Crime fare at its best
by Nav Qateel
After just becoming “Citizen of the Year,” plow-truck driver Nils Dickman, learns his son has been found dead of a drug overdose. Nils soon discovers that his son was mistakenly murdered by the local mob, and with his marriage disintegrating, Nils takes the law into his own hands.
This is now director Hans Petter Moland and Stellan Skarsgård’s fourth movie together, with each film getting progressively better. Their last film, another crime caper also written by Kim Fupz Aakeson, was A Somewhat Gentle Man, where Skarsgård was an ex-con. Here, he plays a law-abiding man who’s powerless to save a once strong marriage. But he can at least call to task the people responsible for his son’s death.
Stellan Skarsgård is a tremendous actor, especially when given the right material to work with. And here, it’s as if Nils was written with Skarsgård in mind. The film opens with Nils being fussed over by his wife, who’s helping him get dressed to collect his Citizen of the Year award. He’s used to this kind of attention from his wife, but in an almost child-like way. This is highlighted after their son dies, when the pathetic-looking figure of Nils stands there waiting on his cufflinks being put on his shirt, only to be pointedly ignored. This marks the beginning of the end of what was once a happy relationship. Well, perhaps not a happy marriage, more one of amiable acceptance of their marital status.
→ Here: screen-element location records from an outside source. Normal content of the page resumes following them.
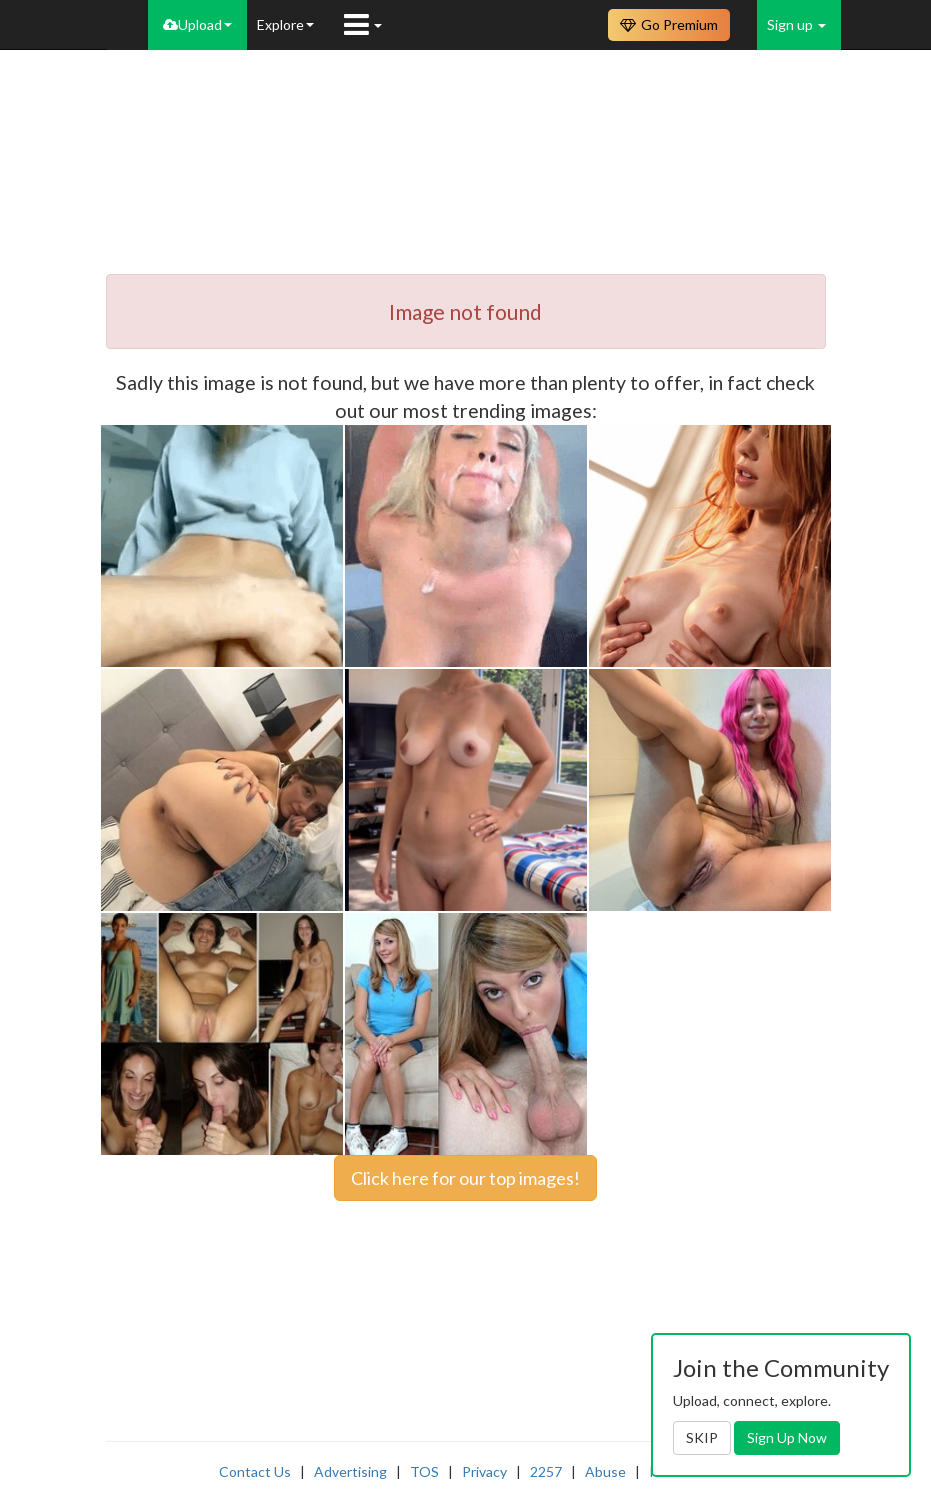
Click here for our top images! (465, 1178)
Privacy (484, 1471)
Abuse (605, 1471)
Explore (285, 24)
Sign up (796, 24)
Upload (197, 24)
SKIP (702, 1437)
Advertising (350, 1471)
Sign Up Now (787, 1437)
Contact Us (255, 1471)
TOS (424, 1471)
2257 (546, 1471)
What then follows is a bit of a slow-burner, interspersed with plenty of violence as Nils seeks justice for what’s happened to his son and once stable life. In between these acts of extreme Death Wish-like violence, Nils still finds time to plow the roads so that the traffic can move. It’s his ordinariness that’s as appealing as it is annoying, and could be why his wife fails to recognize him anymore.
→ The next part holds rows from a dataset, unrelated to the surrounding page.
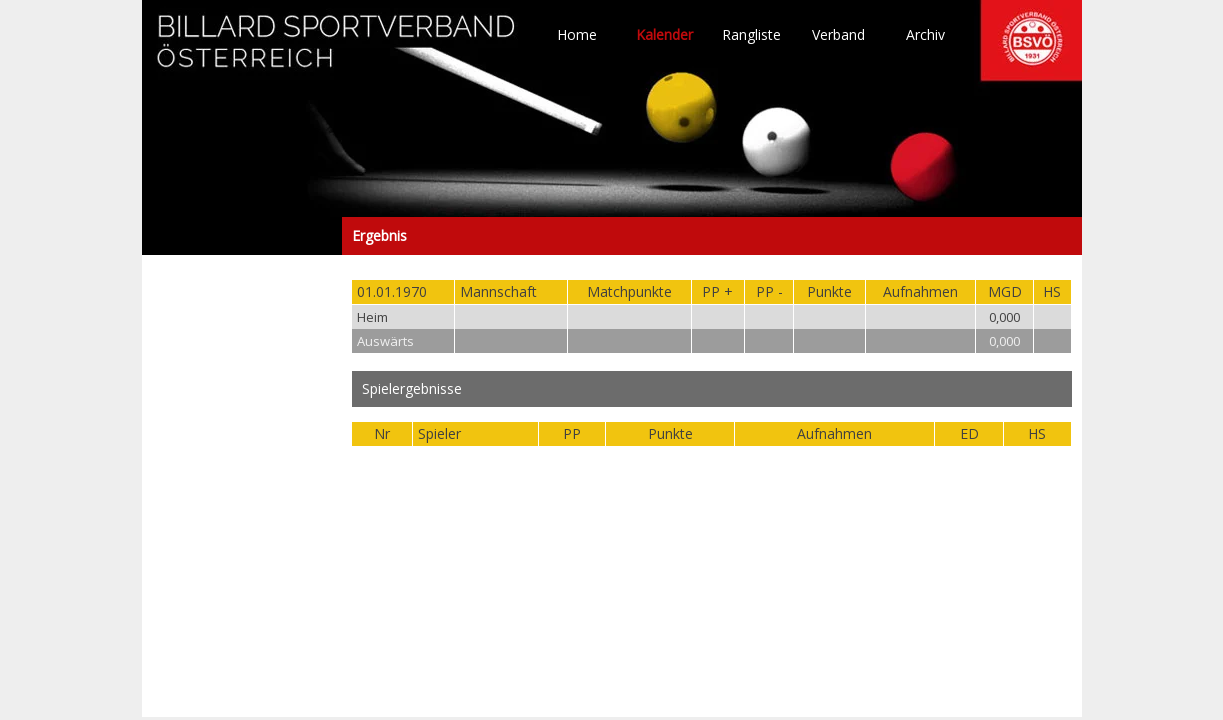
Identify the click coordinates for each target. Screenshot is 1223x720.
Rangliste (751, 35)
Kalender (664, 35)
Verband (838, 35)
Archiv (925, 35)
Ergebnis (242, 236)
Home (577, 35)
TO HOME (337, 50)
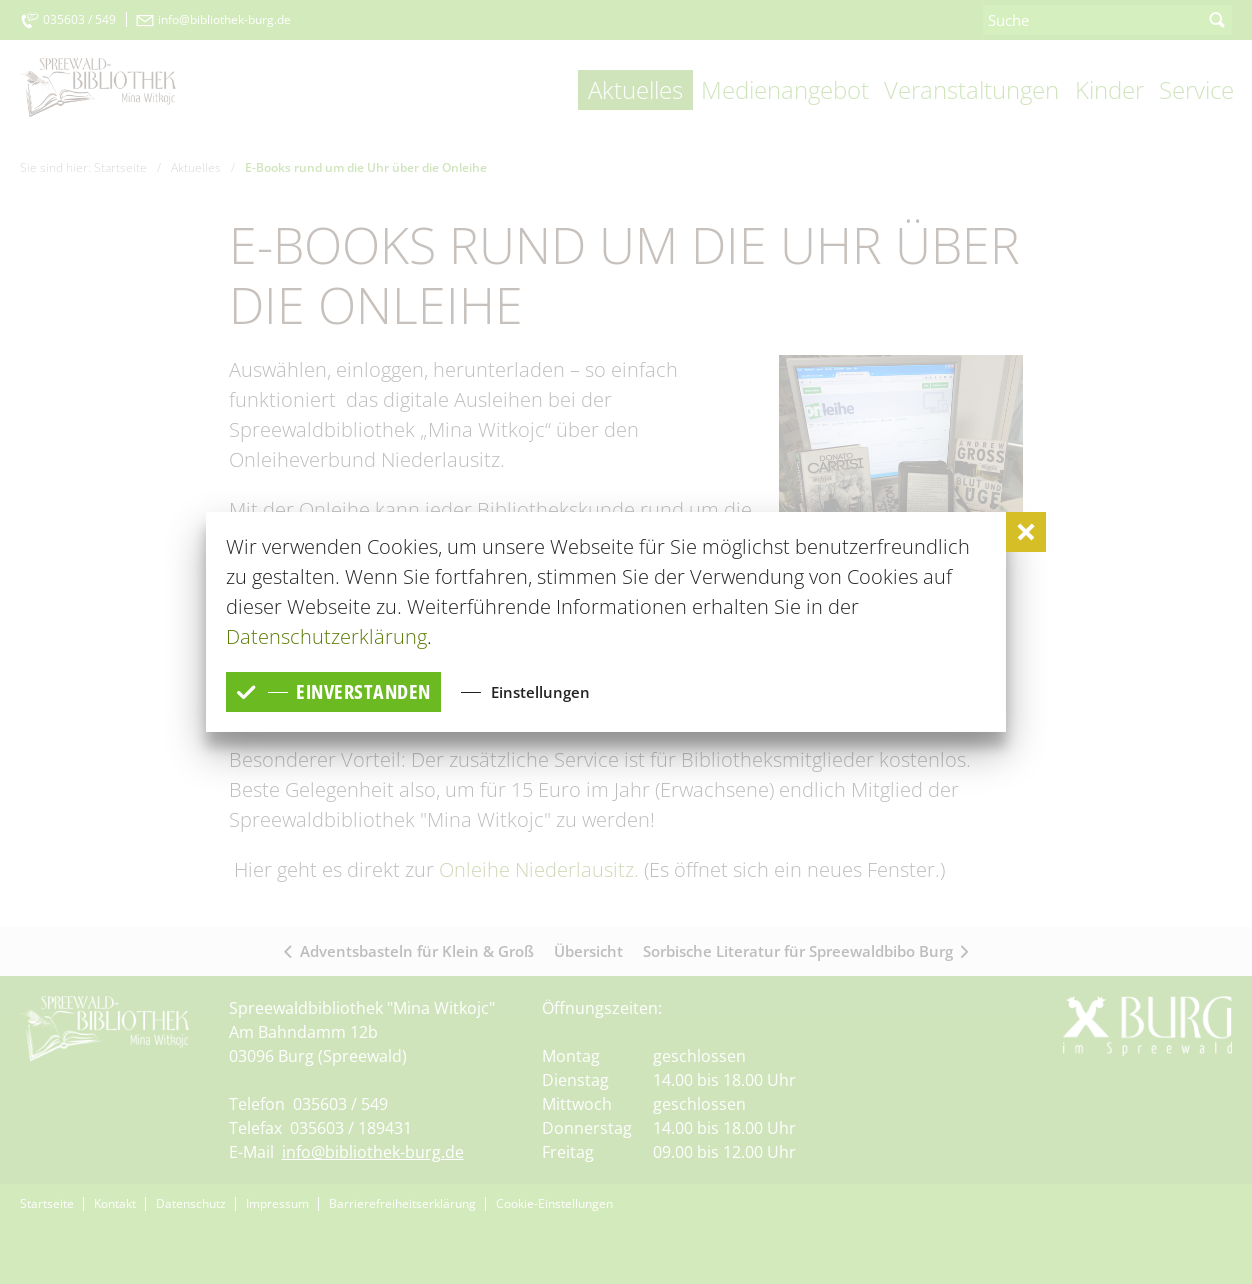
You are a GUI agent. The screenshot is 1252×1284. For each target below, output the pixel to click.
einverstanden (333, 691)
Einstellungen (540, 691)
The characters were each interesting in their own way, especially local mob boss and vegan, Greven, played note -perfect by Pål Sverre Hagen. Playing his Albanian opposite, Papa, was Bruno Ganz, an actor made famous for playing Hitler in Downfall (Der Untergang) 2004. Ganz is actually more famous for the huge number of “Hitler Finds Out” parodies that are continually being made.
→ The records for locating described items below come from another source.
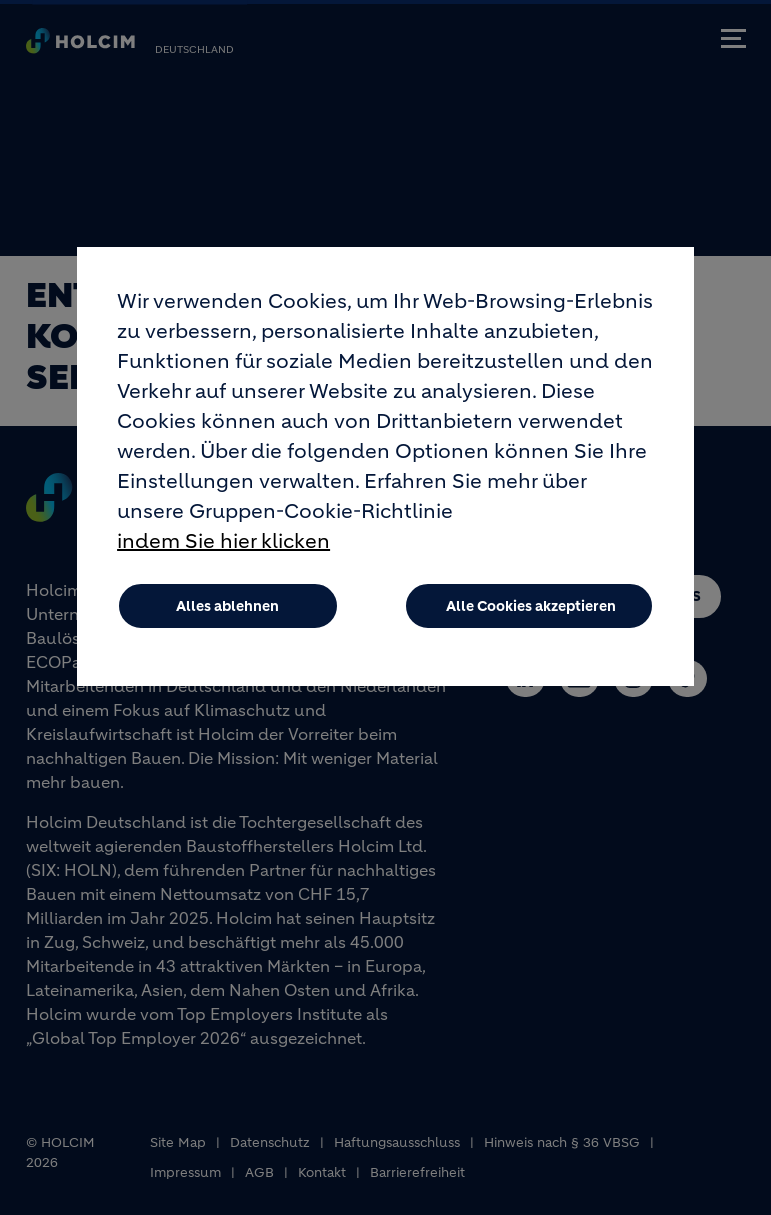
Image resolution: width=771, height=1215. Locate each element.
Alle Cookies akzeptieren (531, 624)
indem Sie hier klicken (223, 559)
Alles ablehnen (227, 624)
As with Tarantino’s films, great effort has gone into giving many of the characters depth, no matter how small their part, and that is just one reason why In Order of Disappearance is so engrossing. Director Moland has made English-speaking films before, like Aberdeen, for example, and one gets the feeling that this film could have played well to English speaking countries. It’s their loss if they don’t want to read subtitles.
Beautifully shot, well directed, cleverly written and brilliantly acted. A must see.